Of course, you can use the method of factor theorem, but I would like to solve the problem in the following way.

f(x)
= 5x^3 + px^2 + qx - 12
= 5x^3 - x^2 - 4x + x^2 + 4x + px^2 + qx - 12
= x(5x^2 - x - 4) + (p+1)x^2 + (q+4)x - 12
= x(5x^2 - x - 4) + 3{[(p+1)/3]x^2 + [(q+4)/3]x - 4}

As x(5x^2 - x - 4) is divisible by 5x^2 - x - 4,
for f(x) being divisible by 5x^2 - x - 4,
3{[(p+1)/3]x^2 + [(q+4)/3]x - 4} must be divisible by 5x^2 - x - 4.

Thus, we have
[(p+1)/3]x^2 + [(q+4)/3]x - 4 = 5x^2 - x - 4.

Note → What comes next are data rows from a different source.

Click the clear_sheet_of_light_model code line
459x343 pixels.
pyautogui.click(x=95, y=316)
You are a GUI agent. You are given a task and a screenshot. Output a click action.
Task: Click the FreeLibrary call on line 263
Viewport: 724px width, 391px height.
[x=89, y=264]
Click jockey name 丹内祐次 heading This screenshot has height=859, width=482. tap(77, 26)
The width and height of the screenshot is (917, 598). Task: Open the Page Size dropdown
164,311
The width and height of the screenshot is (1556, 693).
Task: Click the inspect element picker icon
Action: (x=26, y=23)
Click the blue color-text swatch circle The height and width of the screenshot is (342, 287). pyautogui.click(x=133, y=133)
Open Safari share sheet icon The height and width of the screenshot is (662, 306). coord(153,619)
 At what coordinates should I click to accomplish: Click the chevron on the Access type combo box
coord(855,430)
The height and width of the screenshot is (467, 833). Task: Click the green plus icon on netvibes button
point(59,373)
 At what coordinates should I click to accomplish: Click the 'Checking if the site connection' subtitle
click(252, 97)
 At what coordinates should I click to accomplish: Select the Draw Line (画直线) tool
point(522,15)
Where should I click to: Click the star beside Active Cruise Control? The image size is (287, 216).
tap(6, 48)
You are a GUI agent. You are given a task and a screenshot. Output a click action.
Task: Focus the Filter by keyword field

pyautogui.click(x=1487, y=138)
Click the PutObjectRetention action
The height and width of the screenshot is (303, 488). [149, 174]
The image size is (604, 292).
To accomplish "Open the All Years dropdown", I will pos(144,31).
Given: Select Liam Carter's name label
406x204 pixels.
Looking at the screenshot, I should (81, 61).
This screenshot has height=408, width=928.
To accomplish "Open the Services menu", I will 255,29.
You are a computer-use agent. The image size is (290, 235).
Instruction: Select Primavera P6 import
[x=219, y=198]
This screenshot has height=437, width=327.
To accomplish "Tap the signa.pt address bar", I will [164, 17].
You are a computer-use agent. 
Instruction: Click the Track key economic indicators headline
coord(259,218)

By comparing coefficients, we have
(p+1)/3 = 5, (q+4)/3 = -1.

Therefore, we have, p = 14, q = -7.

let g(x) be 5x^2-x-4.
g(x)= (x-1)(5x+4)

because g(x) is a factor of f(x),
f(g(x))=0
f(1)=0
f(-4/5)=0

f(1)= 5+p+q-12=0
p+q-7=0 ....(1)

f(-4/5) = -2.56+0.64p+0.8q-12=0
p+1.25q-22.75=0..... (2)
(2)-(1),
0.25q= 15.75
q=63
p=-56

2007-02-22 23:54:53 補充：
多謝下面位兄台幫我執漏~